For most things on this site, including performing actions on posts that you don't yet have the privilege of doing, you can always flag a post for moderator attention and explain your situation.
From the Site Moderators Help Centre:
The most common moderator task is to follow up on flagged posts. Every post contains a small flag link, which anyone with 15 reputation can use. Posts can be flagged as spam, offensive, or just general “needs moderator attention” with an explanatory comment or link. Once flagged, a post increments a flag count that shows up in the topbar for every moderator.
If you see anything in the system that is evil, weird, or in any way exceptional and deserving of moderator attention for any reason...flag it! That’s the primary job of a moderator: to look at every flagged post, and take action if necessary.
Moderators also have some special abilities necessary to handle those rare exceptional conditions:
Moderator votes are binding. Any place we have voting — close, open, delete, undelete, offensive, migration, etc — that vote will reach the threshold and take effect immediately if a single moderator casts a vote.
Moderators can lock posts.
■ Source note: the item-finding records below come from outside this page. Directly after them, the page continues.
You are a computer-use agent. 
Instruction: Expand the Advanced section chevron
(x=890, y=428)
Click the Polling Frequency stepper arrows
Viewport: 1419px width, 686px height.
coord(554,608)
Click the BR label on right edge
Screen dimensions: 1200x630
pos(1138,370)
Locked posts cannot be voted on or changed in any way.
Moderators can protect questions. Protected questions only allow answers by users with more than 10 reputation.
Moderators can see more data in the system, including vote statistics (but not ‘who voted for this post’) and user profile information.
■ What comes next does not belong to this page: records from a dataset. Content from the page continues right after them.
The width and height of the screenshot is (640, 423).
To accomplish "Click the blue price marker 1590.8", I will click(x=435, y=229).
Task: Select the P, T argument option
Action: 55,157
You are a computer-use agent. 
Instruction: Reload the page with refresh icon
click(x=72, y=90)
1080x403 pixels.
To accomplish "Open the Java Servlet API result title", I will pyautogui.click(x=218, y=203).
Moderators can place users in timed suspension, and delete users if necessary.
Moderators can perform large-scale maintenance actions such as merging questions and tags, tag synonym approvals, and so forth.
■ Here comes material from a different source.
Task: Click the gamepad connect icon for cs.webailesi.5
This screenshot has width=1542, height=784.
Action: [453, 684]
A lot of the moderation work is mundane: deleting obvious spam, closing blatantly off-topic questions, and culling some of the worst-rated posts on the site. The ideal moderator does as little as possible, but those little actions may be powerful, visible, and highly concentrated.
If you have questions about the reasoning behind a moderator's actions, bring them up for discussion on meta. Remember to be constructive and polite; moderators have the best interest of the site in mind, but they may occasionally make mistakes or have to deal with controversial issues on which not everyone agrees.